*** Raw data Section Begins ***
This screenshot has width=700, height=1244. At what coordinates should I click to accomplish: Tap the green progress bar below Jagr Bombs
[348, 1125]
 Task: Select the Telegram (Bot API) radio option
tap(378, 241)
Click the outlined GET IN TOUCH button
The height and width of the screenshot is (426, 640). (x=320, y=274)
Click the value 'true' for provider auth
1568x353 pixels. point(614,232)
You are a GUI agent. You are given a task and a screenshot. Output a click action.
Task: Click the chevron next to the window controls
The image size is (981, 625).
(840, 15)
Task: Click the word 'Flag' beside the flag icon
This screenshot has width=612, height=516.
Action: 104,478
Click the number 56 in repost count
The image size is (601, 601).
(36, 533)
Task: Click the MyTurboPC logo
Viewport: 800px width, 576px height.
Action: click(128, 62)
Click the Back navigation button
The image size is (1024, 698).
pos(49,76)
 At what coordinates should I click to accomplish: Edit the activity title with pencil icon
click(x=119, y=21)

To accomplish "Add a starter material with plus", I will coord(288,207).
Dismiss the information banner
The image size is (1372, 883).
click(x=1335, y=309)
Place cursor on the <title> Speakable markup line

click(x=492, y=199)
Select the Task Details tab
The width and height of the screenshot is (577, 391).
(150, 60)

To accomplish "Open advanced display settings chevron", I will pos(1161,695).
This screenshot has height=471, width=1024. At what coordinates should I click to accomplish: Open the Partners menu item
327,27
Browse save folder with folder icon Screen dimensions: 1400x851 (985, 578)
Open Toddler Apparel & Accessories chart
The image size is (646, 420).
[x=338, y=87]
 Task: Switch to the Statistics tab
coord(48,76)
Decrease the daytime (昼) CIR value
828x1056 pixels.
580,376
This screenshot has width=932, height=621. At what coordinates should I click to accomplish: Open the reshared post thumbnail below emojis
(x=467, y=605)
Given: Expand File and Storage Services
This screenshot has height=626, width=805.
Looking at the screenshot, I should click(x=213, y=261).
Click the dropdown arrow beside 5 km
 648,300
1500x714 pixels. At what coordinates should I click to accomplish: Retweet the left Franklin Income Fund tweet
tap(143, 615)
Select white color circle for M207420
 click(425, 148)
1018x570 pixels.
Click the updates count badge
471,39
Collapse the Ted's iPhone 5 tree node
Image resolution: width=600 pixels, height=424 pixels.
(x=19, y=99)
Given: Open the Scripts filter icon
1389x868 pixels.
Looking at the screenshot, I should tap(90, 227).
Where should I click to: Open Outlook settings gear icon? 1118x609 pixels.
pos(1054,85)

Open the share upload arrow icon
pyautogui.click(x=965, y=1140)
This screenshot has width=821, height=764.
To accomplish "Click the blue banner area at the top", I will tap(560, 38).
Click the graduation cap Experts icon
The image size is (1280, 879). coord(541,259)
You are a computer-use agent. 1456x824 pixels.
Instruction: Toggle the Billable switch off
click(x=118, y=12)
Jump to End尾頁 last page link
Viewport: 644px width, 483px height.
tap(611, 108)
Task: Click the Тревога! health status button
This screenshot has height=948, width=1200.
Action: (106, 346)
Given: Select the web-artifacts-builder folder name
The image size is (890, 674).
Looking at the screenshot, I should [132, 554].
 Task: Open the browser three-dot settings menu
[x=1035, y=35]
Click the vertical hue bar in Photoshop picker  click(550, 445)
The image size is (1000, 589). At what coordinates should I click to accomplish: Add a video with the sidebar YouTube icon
*** Raw data Section Ends ***
Work to be completed = When the word "folder" shows up in a line of the entries, report that line.

Answer area =
Browse save folder with folder icon Screen dimensions: 1400x851 (985, 578)
Given: Select the web-artifacts-builder folder name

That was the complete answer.